/---
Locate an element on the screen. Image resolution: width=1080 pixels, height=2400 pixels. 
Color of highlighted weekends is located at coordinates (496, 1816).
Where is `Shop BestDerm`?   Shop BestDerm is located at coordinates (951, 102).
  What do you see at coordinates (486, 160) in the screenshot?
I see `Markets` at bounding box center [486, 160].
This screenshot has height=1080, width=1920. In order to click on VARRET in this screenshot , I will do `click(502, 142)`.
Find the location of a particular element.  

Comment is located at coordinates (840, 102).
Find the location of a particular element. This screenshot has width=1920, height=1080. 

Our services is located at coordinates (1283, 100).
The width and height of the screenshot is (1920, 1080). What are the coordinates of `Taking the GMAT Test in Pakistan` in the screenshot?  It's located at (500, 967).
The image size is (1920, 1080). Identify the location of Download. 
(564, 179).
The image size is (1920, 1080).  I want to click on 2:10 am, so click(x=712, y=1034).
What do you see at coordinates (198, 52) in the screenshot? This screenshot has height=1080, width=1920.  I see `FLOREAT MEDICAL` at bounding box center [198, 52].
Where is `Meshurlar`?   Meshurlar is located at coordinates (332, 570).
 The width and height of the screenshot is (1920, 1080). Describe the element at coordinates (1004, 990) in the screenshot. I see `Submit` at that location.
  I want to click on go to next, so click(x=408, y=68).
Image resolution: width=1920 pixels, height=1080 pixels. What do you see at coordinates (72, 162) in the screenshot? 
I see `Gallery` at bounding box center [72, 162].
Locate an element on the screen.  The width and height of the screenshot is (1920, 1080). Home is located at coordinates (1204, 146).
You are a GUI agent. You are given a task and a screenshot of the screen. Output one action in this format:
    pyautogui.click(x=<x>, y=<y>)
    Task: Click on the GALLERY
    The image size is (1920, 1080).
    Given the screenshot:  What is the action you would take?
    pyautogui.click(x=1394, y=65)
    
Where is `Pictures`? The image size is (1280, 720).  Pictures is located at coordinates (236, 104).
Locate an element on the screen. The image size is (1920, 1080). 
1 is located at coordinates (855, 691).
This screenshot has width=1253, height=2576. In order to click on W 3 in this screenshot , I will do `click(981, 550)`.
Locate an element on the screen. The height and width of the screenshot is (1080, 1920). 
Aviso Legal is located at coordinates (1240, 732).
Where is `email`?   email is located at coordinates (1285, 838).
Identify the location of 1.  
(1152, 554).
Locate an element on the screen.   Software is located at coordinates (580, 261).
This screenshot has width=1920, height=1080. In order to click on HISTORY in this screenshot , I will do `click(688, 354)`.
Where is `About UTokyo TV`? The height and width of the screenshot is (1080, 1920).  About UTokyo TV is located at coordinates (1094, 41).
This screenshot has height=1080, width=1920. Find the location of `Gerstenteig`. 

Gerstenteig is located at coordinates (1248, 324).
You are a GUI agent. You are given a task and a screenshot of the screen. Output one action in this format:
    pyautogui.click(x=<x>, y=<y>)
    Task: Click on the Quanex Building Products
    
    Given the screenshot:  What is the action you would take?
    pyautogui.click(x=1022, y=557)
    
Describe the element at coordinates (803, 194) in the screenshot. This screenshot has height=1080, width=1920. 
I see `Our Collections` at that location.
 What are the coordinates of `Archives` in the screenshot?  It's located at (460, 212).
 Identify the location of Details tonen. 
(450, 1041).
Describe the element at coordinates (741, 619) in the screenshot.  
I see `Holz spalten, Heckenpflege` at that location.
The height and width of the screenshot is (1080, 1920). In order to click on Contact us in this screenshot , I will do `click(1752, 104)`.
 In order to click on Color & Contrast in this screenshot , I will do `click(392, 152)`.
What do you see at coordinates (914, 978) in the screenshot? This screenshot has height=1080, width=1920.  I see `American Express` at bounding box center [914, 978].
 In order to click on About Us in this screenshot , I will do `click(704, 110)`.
\---
Job: Please count the lines above that contain the string "particular", treating uppercase and lowercase as different, and reply with the number alone.

Written answer: 2